We Have a Ghost comes to us from writer-director Christopher Landon, a name I didn’t know but which the promotional material kept going particularly heavy on in a way that made me think that maybe I should. After looking him up, it’s fair to say that based on Landon’s current track record, my ignorance wasn’t exactly a huge knock against my cinema bonafides—though I will say that he deserves credit for his work on 2017’s horror comedy, Happy Death Day, and its 2019 sequel, Happy Death Day 2U, both of which are fun and well-executed (wink wink) bits of popcorn entertainment.
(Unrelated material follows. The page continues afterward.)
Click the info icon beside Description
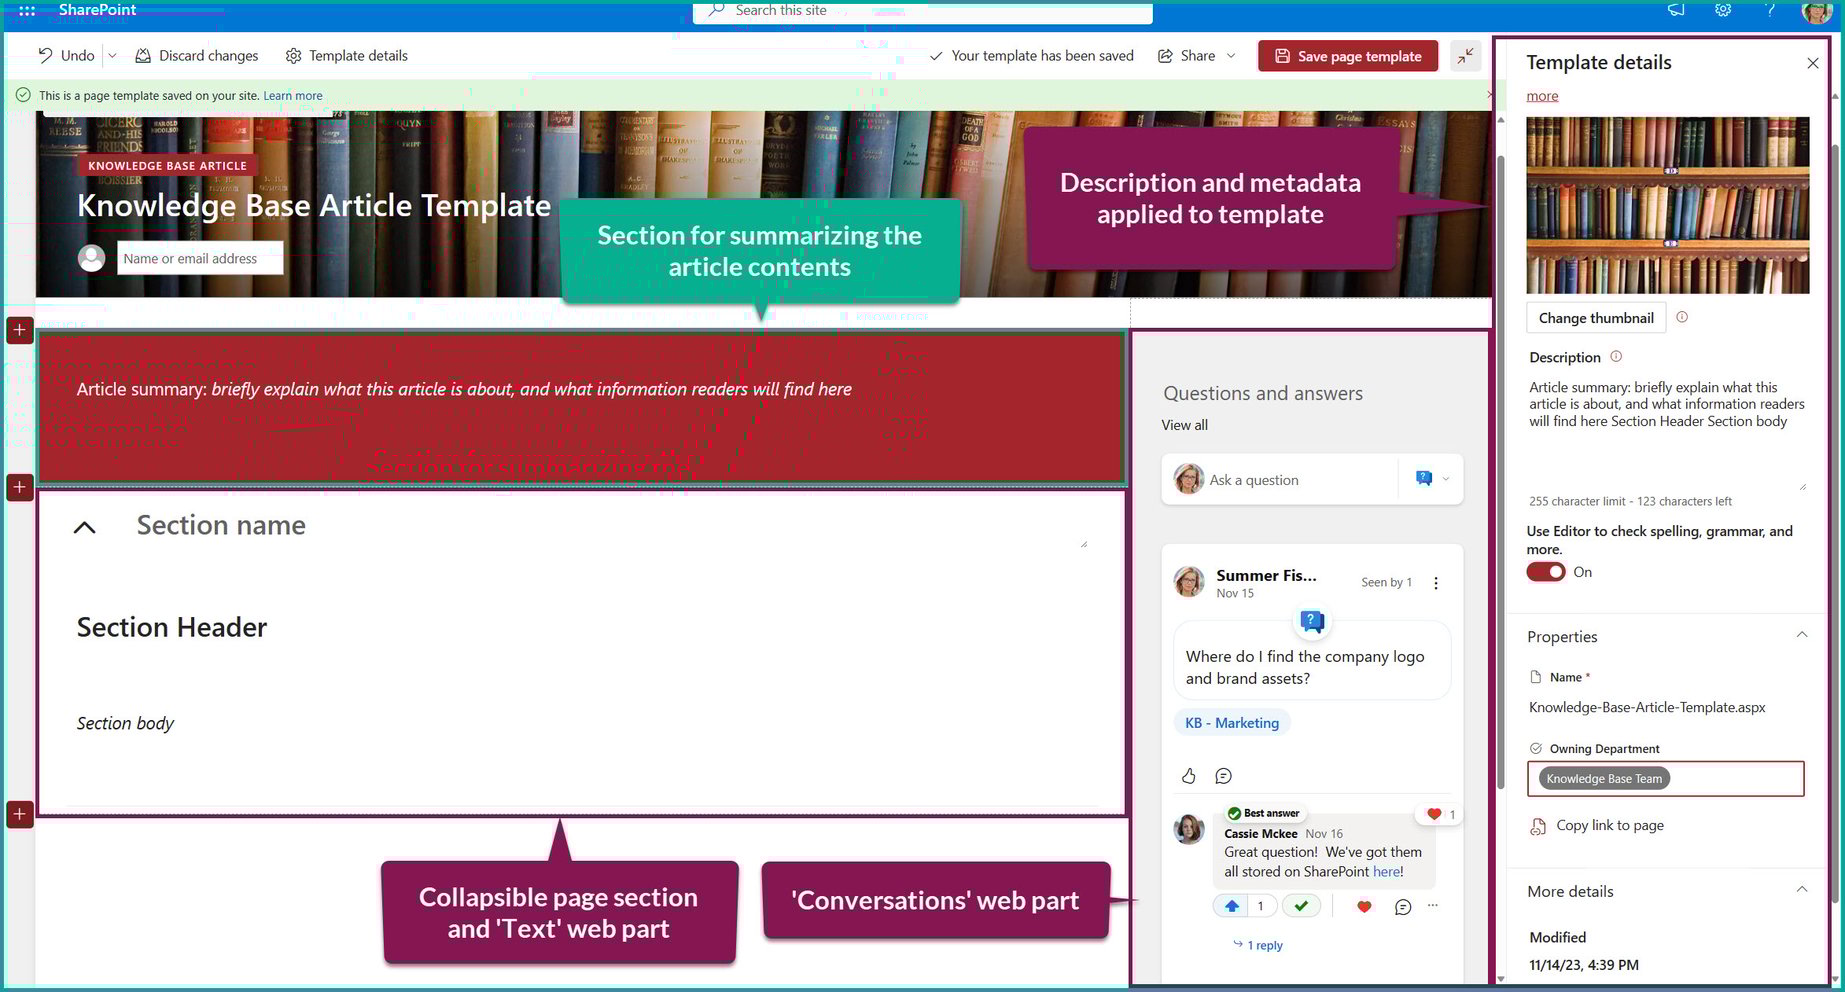This screenshot has height=992, width=1845. coord(1615,356)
We Have a Ghost tells the story of a family who unwittingly move into a haunted house, only to find that its resident ghost, Ernest, isn’t everything they might expect. Ernest is himself haunted by a tragic past he can neither remember nor articulate (literally: he’s unable to talk, and Harbour does some nice work within those constraints), to which the family members have wildly different reactions: Some wish more than anything else to help him, others to exploit his presence for fame and fortune. In its mining of interpersonal drama and existential angst and its mashing of those elements with comedy, We Have a Ghost does share some storytelling DNA with the Happy Death Day films—though the latter did turn out significantly better, and Landon seems to struggle with the mix more this time around.
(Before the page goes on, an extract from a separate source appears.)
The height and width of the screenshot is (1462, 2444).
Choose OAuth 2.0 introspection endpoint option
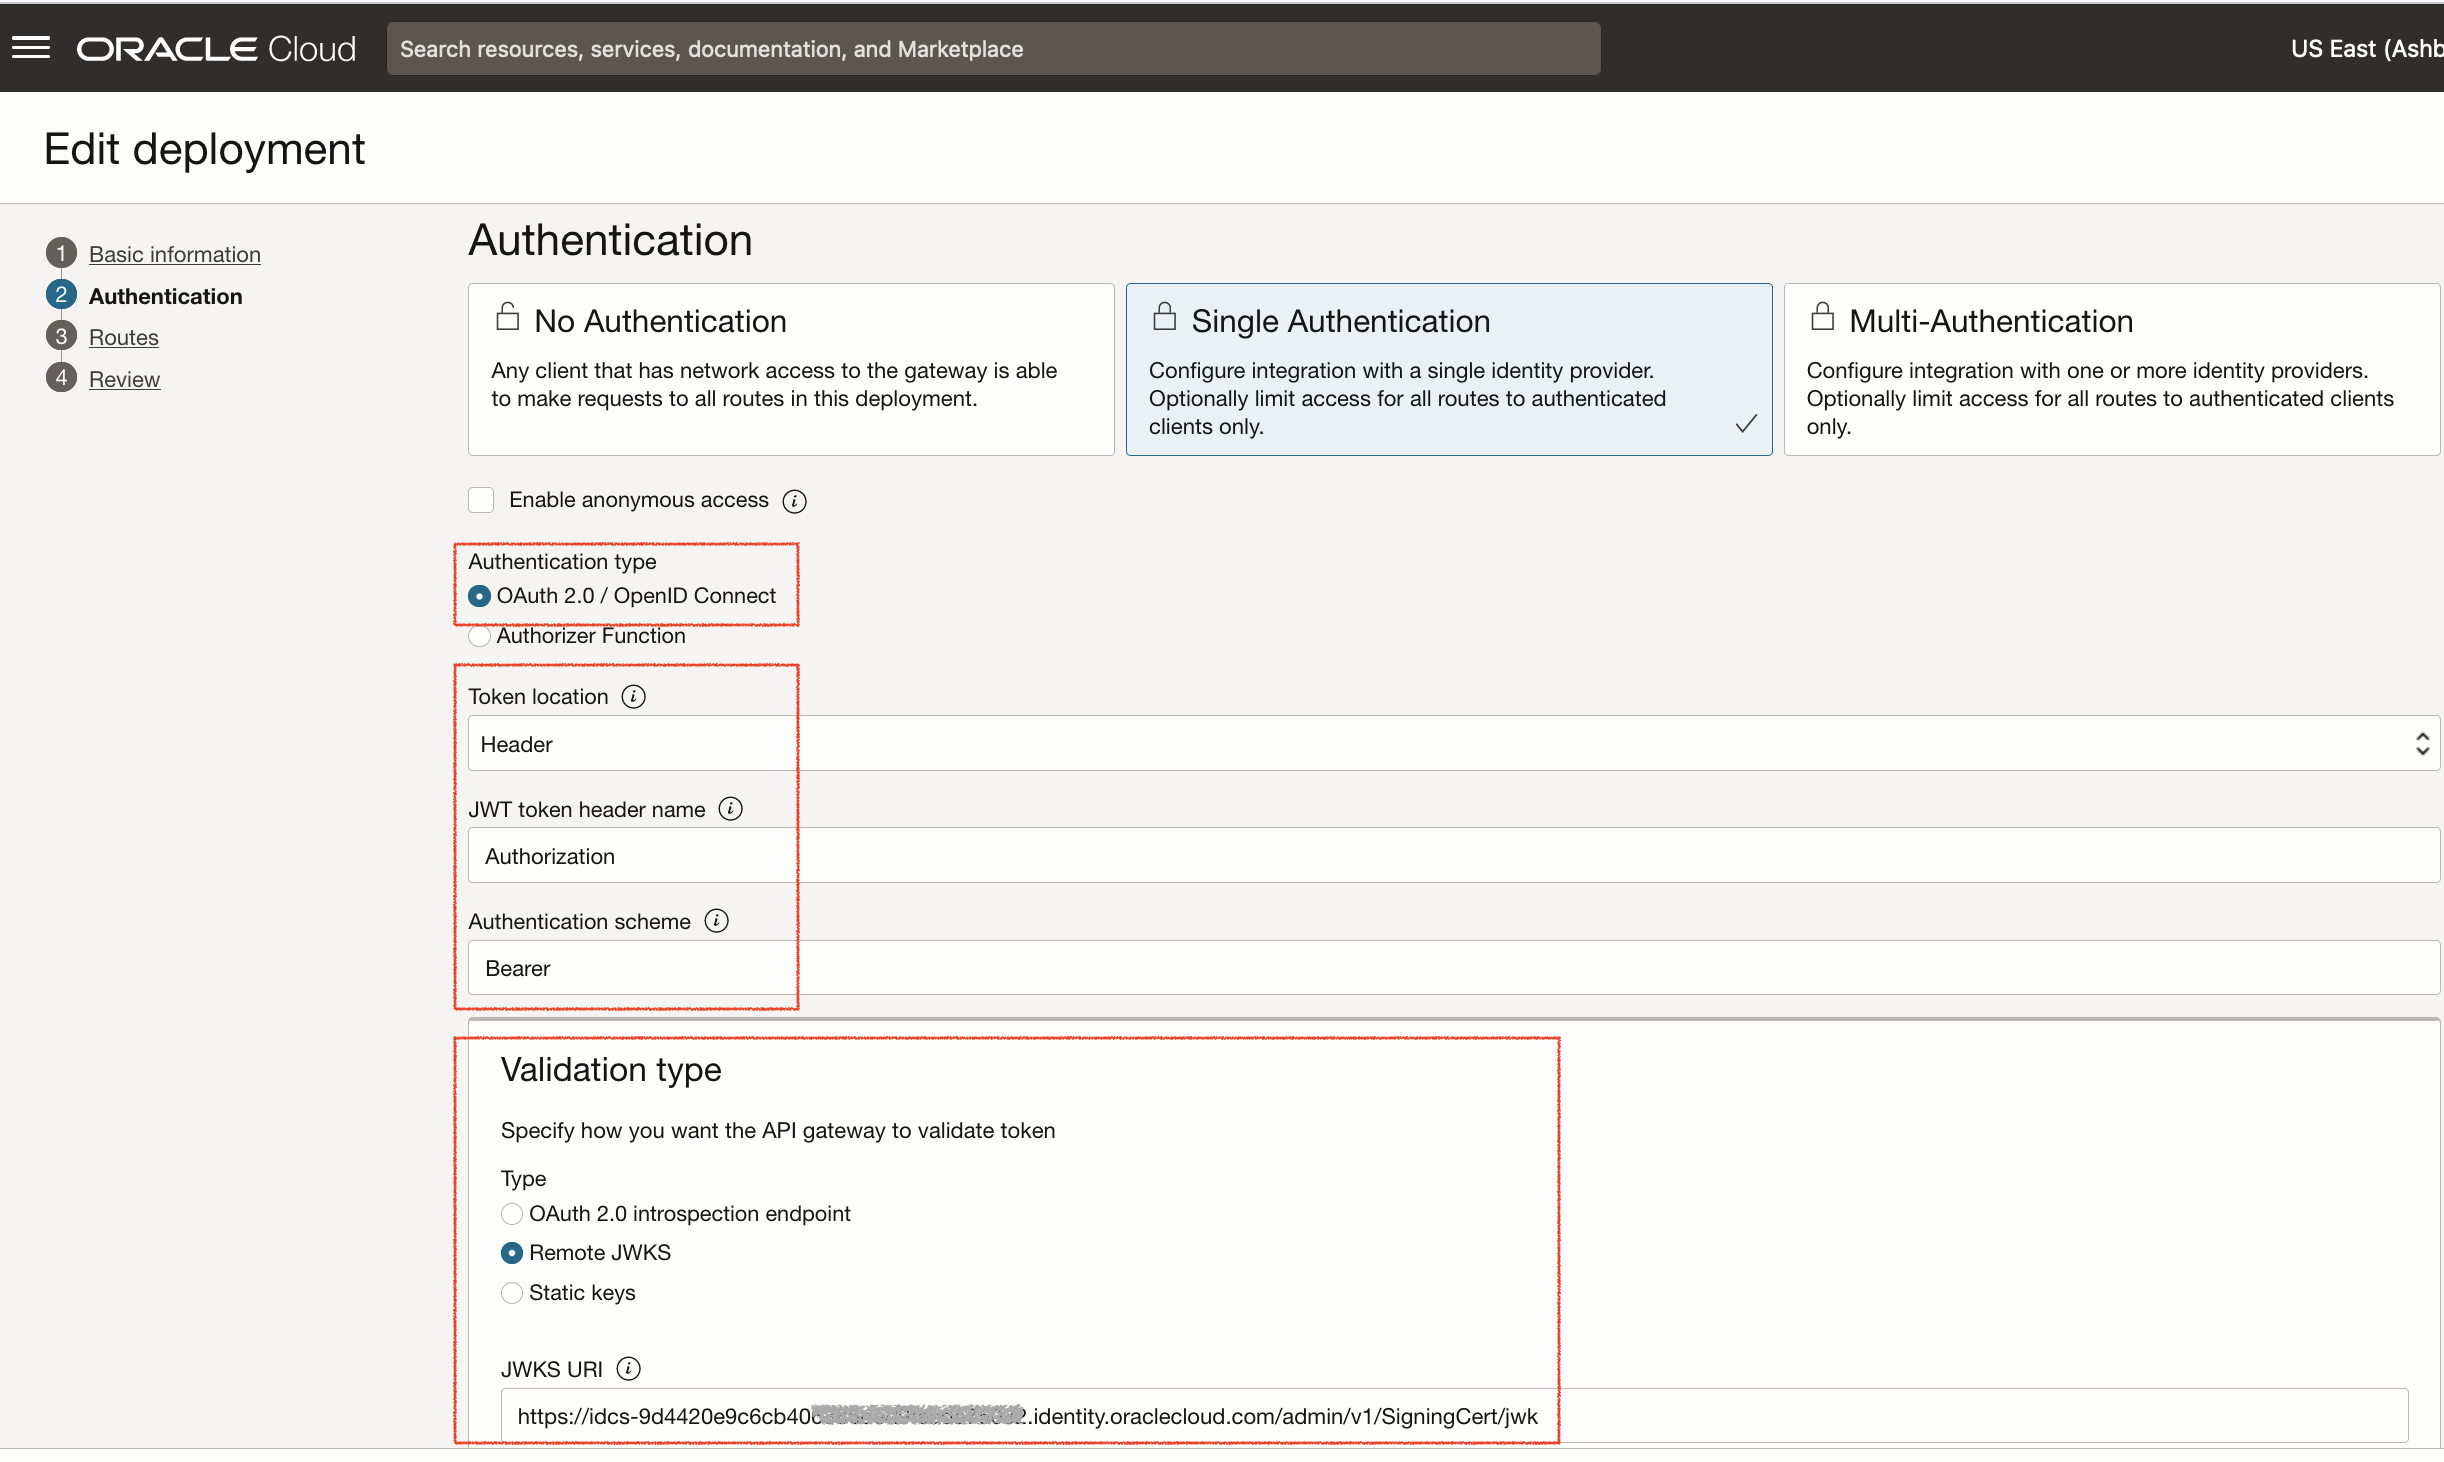[x=512, y=1214]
The key tension here is the relationship between the family’s youngest son, teenager Kevin (Jahi Di’Allo Winston), who is withdrawn and unhappy with his family’s house move, and father Frank (Anthony Mackie), an outwardly confident man with deep layers of insecurity brought on by life’s vagaries. There is a lot of familial drama, both spoken and shown as well as hinted at, that infuses the proceedings with more weight than I expected. It’s not executed terribly well, but the film is served well by at least the attempts at some of its broader, more cartoonish elements being contrasted against genuine attempts at specificity and empathetic characters. The performers all acquit themselves well, with Harbour and Winston selling the connection that lies at the heart of the film’s story. I’ll be perfectly honest: I was bored for about ninety percent of We Have a Ghost’s runtime, but I think it’s important to remember what this film’s purpose is. This is a movie for kids, and as much as I try to appraise things on that level, I’m fundamentally unable to. I would be curious to see how kids rate it, as from my perspective as an adult film fan, mostly what I can see are the attempts at verbal and visual gags, as well as the admirable reaches for tonal complexity—and while I can admire the effort, I’m also painfully aware that they fall short far more often than not.
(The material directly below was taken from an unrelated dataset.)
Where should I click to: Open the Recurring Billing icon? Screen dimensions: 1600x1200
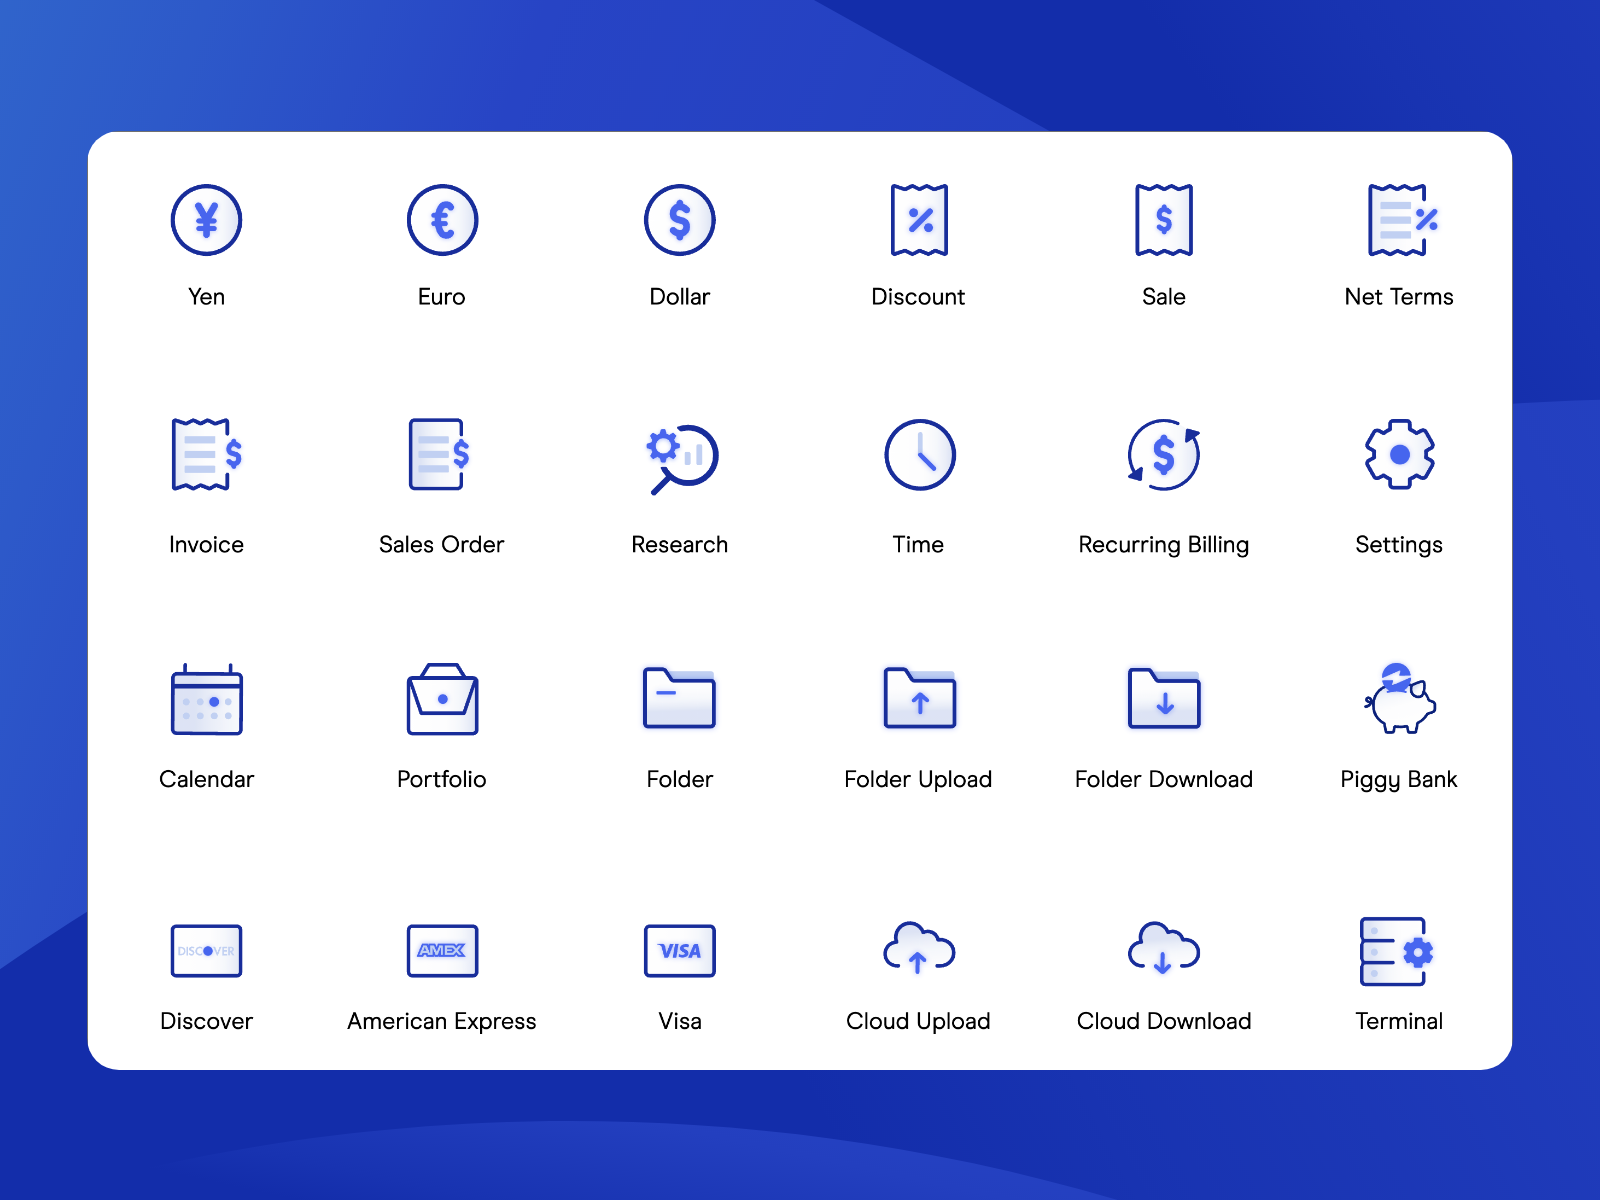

To its credit, We Have a Ghost isn’t afraid to reach for some dark places, and it does remember to try to ground the proceedings in real human emotion—both staple features of the kinds of family movies made in eras past—it’s just that it doesn’t tie it all together nearly well enough for it to result in a good film. On top of everything else, its runtime sits at 2 hours and 7 minutes. A cardinal sin for a film like this that the ’90s would have never entertained.